I want to turn finally to the provision and its application. While the coalition is supportive of the bill and how it is put forward, we do not think it goes far enough. It does not go far enough in these two areas. Firstly, the bill will only apply to the misconduct and criminal conduct of people either in a detention centre or who should have been in a detention centre but who have escaped. What that says, to all of those Australians, who live all around the country, is that if there is someone here on a visa and they commit an offence—they assault you or do something of that nature; they thump you over the head, or whatever it may be—and they get a sentence of less than 12 months, they will not fall foul of this provision; but if it happens in a detention centre then they will fall foul of that provision. So it is okay for someone to whack someone over the head down at Northies, or down at the Coogee Bay Hotel in Sydney, and get a conviction of less than 12 months, and they can go on their merry way with their visas not addressed in any way, shape or form, and the minister just scurries away again and says, 'Well, it's less than 12 months; there's nothing I can do—my hands are tied.' We know this minister will not use the general conduct provisions; he has already proved that.

_Problems to work on_
1. Answer these questions about the speech on the bill:
(a) Whose conduct will the bill apply to?
(b) Under what sentence length does a person on a visa not fall foul of the provision?
(c) Which two venues does the speech name?
2. For each statement, say whether the speech on the bill agrees. Answer yes or no and quote the deciding words.
(a) The coalition opposes the bill.
(b) The speaker thinks the bill does not go far enough.
(c) The speaker expects the minister to use the general conduct provisions.
The data below has no connection to the speech.

_Data records_
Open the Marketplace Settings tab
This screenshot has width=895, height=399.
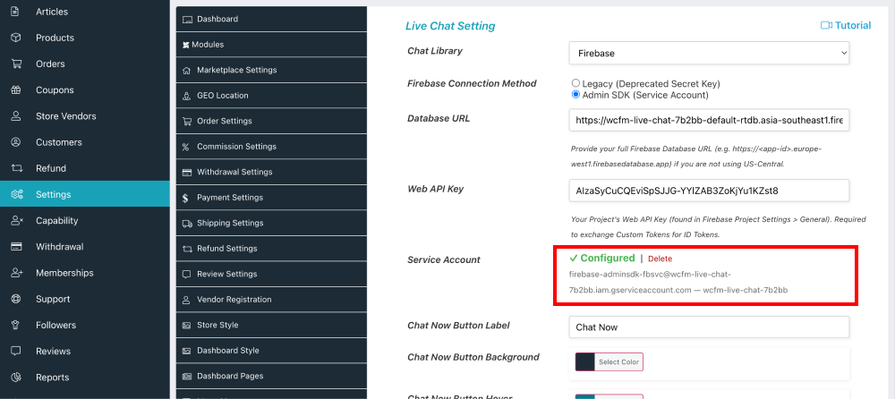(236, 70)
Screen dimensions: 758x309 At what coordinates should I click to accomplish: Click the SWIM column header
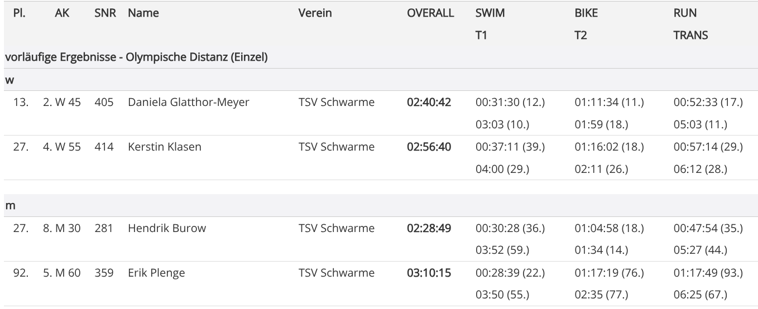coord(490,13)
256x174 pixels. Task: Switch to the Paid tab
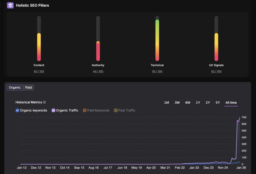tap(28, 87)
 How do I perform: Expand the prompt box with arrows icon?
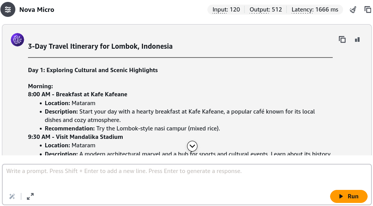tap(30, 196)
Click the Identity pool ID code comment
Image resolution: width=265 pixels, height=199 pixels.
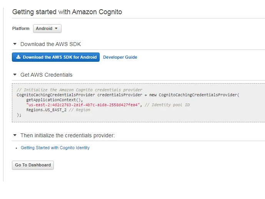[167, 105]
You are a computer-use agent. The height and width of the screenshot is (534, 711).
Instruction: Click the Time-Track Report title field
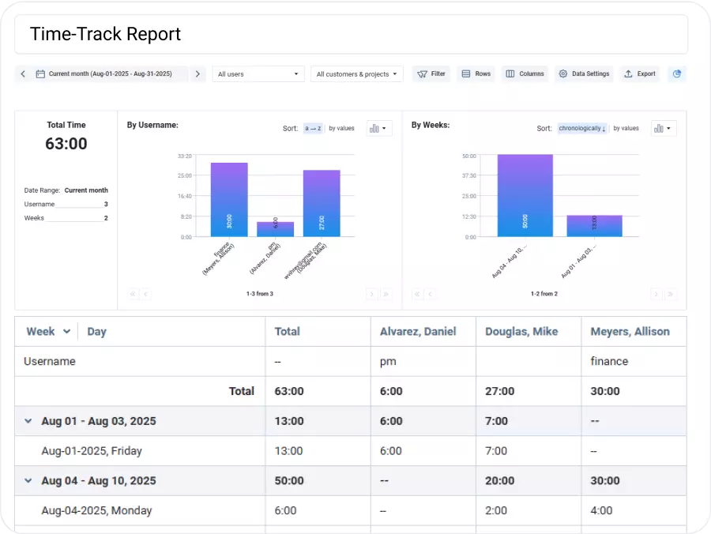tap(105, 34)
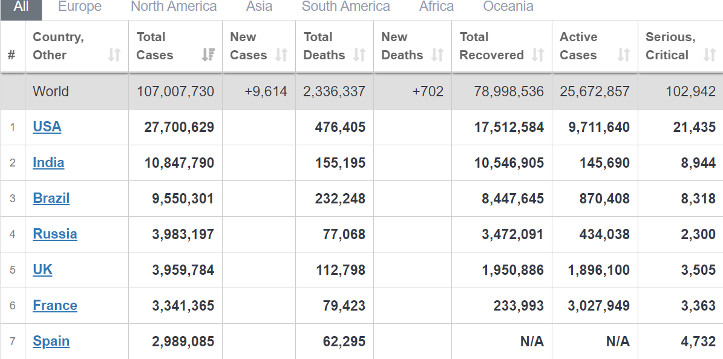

_Responses in order_
1.
(a) People in a detention centre, or people who should have been in one but have escaped.
(b) Less than 12 months.
(c) Northies and the Coogee Bay Hotel in Sydney.

2.
(a) No: "the coalition is supportive of the bill"
(b) Yes: "we do not think it goes far enough"
(c) No: "We know this minister will not use the general conduct provisions"